I listened to many of the speakers at the summit talking about investment in technology. To me, I believe it is not about the use of technology alone. If you have all the technologies in this world and there is no sincerity and trust, you won’t achieve any meaningful result. Those who monitor CCTV for instance, if they have been compromised and they see certain things, they will not inform the relevant authorities because they are wining and dining with the criminals. But when there is sincerity, even somebody without gun can perform wonders than the person with the most sophisticated weapon when it comes to security matters.
It is not as if OPC is eager to partner with the police on security for personal gains. To me , it is a call to service to defend my ancestral land. I am not a security person from the beginning; I am one of the freedom fighters in this country who fought for the restoration of democracy. I have been in this struggle since 1993. I have a lot of experience psychologically and also have a lot of native intelligence. I know how we can assist the security agencies in this country in reducing crime to the barest minimum, both physically and spiritually. However, we won’t expose our strategies to the media. As the Aare Ona Kakanfo, I will ensure all relevant groups in the South- West are incorporated in this project; it will not be an OPC thing alone. On my part, I have been partnering with our elders in Afenifere, Yoruba Council of Elders and Yoruba Unity Forum. I will coordinate them to be security stakeholders so that we can achieve a common goal in the fight against insecurity by liasing with not just the police but the DSS, Army and other security agencies.
The governors are the Chief Security Officers in their respective states. What are their roles in this new arrangement?
The governors have their own plans too to checkmate the excesses of criminals in the South- West. We have two phases. First is the arrangement of the IGP. The IGP is bringing a special squad that relevant groups will liaise with on addressing insecurity challenges. The governors are also making local arrangements. All the six governors in the South- West have purchased patrol vehicles which have been shared to all the local securities.

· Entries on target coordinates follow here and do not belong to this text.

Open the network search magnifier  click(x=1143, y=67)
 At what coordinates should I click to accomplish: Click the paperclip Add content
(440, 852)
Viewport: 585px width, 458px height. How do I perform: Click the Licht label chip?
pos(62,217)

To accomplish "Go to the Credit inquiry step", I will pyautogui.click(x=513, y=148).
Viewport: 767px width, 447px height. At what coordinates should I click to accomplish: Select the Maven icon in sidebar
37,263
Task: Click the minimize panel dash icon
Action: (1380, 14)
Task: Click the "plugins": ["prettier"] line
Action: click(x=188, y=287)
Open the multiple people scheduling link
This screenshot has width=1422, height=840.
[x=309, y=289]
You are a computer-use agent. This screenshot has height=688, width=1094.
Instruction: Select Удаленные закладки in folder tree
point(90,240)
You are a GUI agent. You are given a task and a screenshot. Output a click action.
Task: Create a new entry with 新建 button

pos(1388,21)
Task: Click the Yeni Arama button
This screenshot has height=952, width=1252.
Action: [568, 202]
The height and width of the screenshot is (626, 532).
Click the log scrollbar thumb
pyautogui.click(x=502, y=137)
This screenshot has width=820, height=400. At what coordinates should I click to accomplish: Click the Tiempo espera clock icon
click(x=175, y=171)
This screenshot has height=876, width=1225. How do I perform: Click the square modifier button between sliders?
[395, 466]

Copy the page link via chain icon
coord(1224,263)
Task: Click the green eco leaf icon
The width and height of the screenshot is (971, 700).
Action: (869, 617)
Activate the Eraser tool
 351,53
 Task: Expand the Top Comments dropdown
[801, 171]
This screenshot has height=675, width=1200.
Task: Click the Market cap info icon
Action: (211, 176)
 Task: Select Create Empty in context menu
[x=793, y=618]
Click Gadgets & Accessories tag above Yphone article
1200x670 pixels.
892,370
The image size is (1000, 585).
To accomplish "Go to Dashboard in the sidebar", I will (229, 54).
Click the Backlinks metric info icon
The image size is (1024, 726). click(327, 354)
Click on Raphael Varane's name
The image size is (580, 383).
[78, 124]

We used to have Forest Guards but today, they are no more in existence because the local governments refused to pay their salaries as all the monies have been collected by the governors. The Forest Guards would have given us enough intelligence on the activities of killer herdsmen and the criminals among them. The rural securities coordinated by the governors will go into the rural and urban areas, and complement the efforts of the Nigerian Police with information. They don’t need to carry guns but they will work with the police so as to achieve a common goal.